[[ Data for analysis open ]]

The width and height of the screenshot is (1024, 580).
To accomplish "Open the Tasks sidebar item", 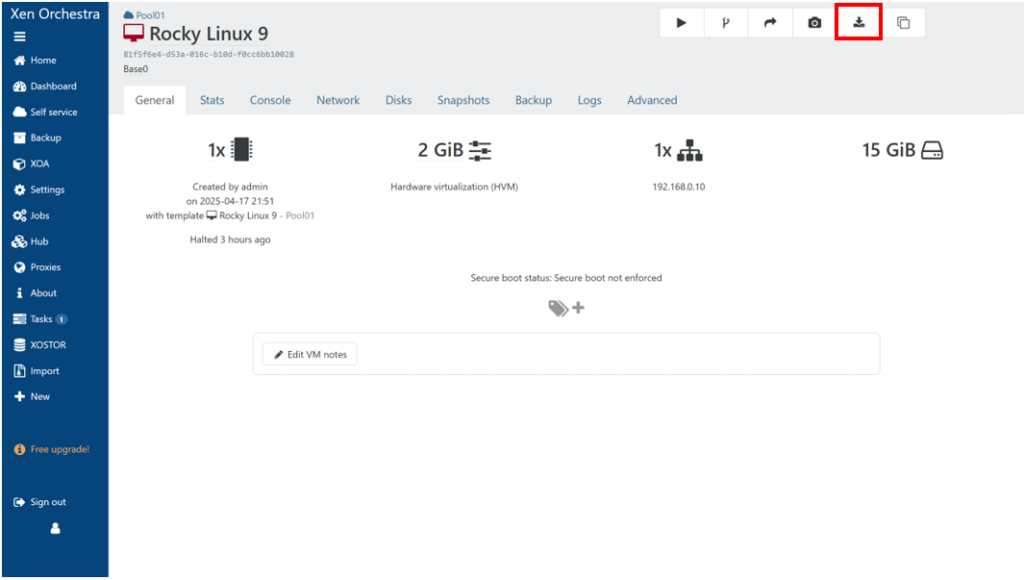I will (41, 319).
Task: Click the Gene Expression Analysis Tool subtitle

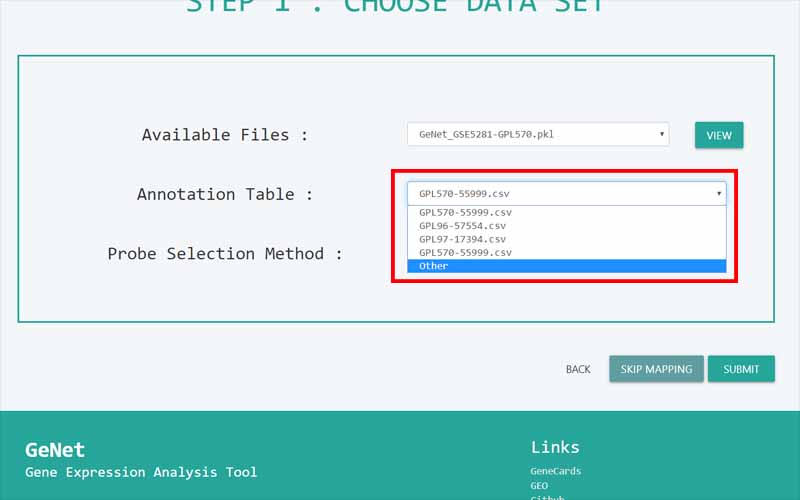Action: pos(141,472)
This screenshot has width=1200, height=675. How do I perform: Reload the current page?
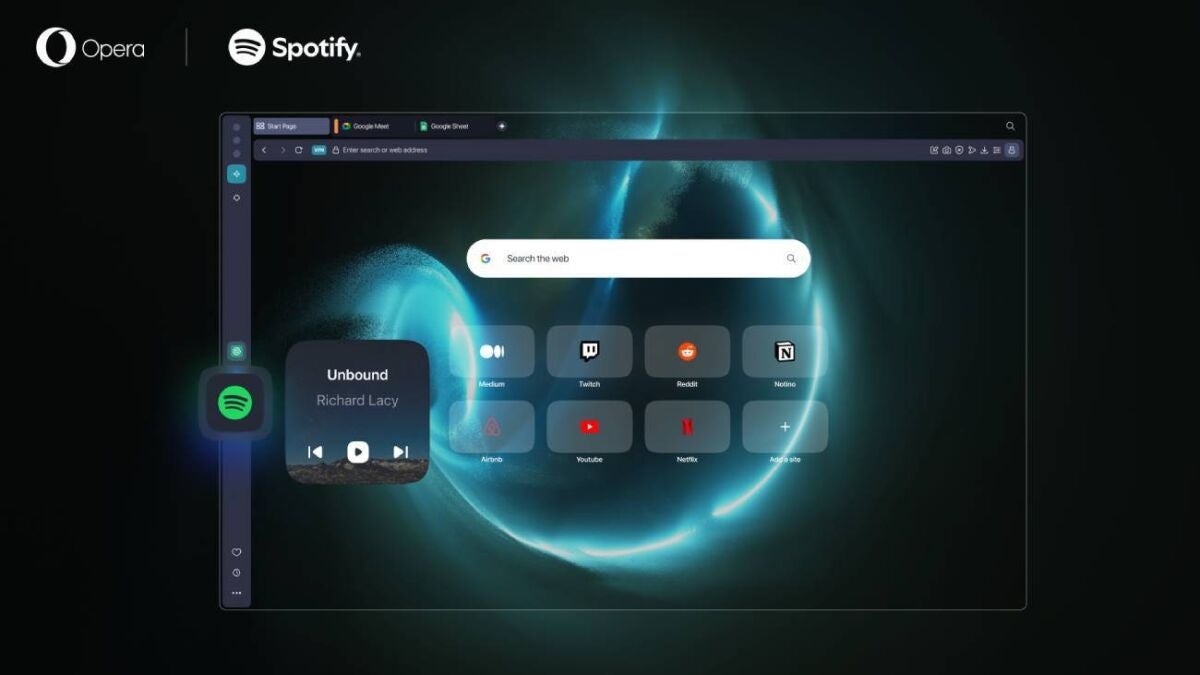point(299,150)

[[ Data for analysis closed ]]

• [What the exercise asks]
Each line from the one with "Task: Click the" to the end of the material needs to be output word for word, with no picture included.

• [Response area]
Task: Click the Gene Expression Analysis Tool subtitle

Action: pos(141,472)
This screenshot has width=1200, height=675. How do I perform: Reload the current page?
point(299,150)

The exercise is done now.